For one thing, the clothing in the film is clearly intended to appease the Male Gaze and not the fantasy of fashion-inclined females. Which makes a certain level of plot sense, because Sparrows are honeypots, intended to seduce mainly men. Still. Couldn’t Francis have given us ladies some style spectacle? Atomic Blonde managed to have Charlize Theron hot as hell, sometimes naked, undeniably a force to be reckoned with, and a style goddamn icon. It’s not impossible.
When it comes to eye candy for women, Francis gives us a couple of half-hearted shots of a shirtless Edgerton.

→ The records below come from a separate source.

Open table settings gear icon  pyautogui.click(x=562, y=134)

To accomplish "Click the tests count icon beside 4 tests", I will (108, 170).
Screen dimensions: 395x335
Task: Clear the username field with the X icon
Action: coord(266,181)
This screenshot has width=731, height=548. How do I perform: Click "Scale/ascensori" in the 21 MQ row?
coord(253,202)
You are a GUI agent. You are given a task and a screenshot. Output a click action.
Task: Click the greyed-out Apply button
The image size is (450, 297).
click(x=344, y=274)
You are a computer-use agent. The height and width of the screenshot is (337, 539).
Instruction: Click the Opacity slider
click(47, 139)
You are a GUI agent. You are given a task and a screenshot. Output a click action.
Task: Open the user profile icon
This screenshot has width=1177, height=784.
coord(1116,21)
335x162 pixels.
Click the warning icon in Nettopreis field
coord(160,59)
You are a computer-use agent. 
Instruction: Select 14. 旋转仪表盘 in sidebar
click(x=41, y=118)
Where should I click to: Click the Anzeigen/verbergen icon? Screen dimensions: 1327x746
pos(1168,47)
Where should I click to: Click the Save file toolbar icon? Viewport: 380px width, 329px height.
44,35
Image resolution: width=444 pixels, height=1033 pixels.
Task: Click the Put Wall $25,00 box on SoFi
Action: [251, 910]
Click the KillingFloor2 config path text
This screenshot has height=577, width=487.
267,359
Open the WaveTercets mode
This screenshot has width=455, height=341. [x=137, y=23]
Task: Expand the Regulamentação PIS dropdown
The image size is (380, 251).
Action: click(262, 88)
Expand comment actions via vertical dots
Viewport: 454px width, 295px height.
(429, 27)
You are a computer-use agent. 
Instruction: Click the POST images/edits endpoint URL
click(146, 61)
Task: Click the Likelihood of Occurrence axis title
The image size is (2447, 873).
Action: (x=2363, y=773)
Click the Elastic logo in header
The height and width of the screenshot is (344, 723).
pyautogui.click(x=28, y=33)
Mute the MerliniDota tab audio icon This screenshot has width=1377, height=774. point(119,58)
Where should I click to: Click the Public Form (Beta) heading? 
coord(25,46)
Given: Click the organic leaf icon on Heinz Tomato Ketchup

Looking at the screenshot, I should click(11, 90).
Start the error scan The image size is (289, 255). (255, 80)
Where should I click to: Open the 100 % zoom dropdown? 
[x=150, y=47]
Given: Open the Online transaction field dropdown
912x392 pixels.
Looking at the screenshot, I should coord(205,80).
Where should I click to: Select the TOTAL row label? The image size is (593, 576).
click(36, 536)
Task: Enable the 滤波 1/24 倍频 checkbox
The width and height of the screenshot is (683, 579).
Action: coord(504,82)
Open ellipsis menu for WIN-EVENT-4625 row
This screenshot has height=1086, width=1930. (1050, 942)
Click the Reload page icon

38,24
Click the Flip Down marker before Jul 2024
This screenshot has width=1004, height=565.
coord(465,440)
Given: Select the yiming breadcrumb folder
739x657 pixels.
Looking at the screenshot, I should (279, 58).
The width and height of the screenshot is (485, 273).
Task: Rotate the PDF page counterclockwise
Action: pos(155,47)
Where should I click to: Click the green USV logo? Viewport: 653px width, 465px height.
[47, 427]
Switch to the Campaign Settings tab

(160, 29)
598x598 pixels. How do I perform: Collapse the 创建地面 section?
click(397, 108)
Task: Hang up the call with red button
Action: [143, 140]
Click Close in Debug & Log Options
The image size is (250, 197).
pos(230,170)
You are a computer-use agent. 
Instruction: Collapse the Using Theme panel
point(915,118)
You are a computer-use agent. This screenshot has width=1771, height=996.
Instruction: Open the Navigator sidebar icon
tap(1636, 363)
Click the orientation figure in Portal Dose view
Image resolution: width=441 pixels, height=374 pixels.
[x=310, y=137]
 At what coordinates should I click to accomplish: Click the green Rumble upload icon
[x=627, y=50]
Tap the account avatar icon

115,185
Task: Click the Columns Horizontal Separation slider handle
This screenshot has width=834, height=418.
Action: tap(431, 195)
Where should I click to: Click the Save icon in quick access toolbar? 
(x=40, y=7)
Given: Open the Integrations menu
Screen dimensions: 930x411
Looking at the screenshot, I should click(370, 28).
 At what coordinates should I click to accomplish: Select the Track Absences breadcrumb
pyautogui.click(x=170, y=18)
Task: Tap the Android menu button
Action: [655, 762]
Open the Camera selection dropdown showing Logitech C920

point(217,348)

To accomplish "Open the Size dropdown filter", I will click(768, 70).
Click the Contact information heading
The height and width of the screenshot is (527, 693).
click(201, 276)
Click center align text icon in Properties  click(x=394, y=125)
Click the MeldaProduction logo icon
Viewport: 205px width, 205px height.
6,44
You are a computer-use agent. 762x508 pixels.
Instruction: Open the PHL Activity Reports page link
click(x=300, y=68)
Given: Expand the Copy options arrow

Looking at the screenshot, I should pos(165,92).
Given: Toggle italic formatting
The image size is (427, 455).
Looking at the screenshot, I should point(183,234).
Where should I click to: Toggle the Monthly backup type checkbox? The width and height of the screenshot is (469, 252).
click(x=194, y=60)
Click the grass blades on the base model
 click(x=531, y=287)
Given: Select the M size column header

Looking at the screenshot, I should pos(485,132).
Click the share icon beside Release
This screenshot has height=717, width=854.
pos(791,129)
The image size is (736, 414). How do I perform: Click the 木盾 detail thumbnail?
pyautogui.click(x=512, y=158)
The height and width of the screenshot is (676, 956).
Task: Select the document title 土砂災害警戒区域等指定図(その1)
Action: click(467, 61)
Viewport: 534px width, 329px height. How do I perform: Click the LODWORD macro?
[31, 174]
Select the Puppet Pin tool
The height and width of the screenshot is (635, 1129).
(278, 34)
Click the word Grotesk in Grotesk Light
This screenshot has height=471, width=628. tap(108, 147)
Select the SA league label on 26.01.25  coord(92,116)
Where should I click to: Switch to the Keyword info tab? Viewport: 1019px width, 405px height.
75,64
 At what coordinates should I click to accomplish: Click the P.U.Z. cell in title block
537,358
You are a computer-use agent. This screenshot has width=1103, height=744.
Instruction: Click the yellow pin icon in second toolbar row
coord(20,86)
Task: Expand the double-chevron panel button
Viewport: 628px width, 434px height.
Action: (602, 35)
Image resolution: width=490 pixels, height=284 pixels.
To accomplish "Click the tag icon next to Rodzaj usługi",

But in a sex scene between Lawrence and Edgerton, the focus is entirely on her writhing body and curves, while he is so poorly lit, silent, and still that he may as well be part of the furniture. And when he is tortured, there are no lingering shots of his pained face. The privilege of having suffering fetishized goes only to the heroine. And as April Wolfe pointed out in her Village Voice review, this movie is so blatantly uninterested in the ways of women that it contains a scene where Dominika bleaches her hair from dark brown to platinum blonde with ONE box of over-the-counter dye. AND THEN SHE GOES TO A SWIMMING POOL.
If you don’t get why that’s stupid: This wouldn’t work, and is stupid. Besides, it’d be super simple to have her walk into a salon and come out blonde. Or skip it altogether. She’s a spy, she changes her look. We get it. But no, Justin Haythe’s screenplay needed to make it super apparent how little thought was put into the lives of the women Red Sparrow pretends to understand. Sure, we’re meant to empathize with Dominika’s struggle as she delivers fiery lines about the cruel world built by cruel men. But the grossest element of this movie is that it’s finger-wagging at sexism while blatantly objectifying of its heroine, ogling over her body and making her pain its most sensual spectacle.
In a sick irony, Jennifer Lawrence in Red Sparrow is like Dominika. She is trapped in a male-created world where no matter how much of herself she sacrifices for her work, she is still regarded as a plaything for their lusts and whims.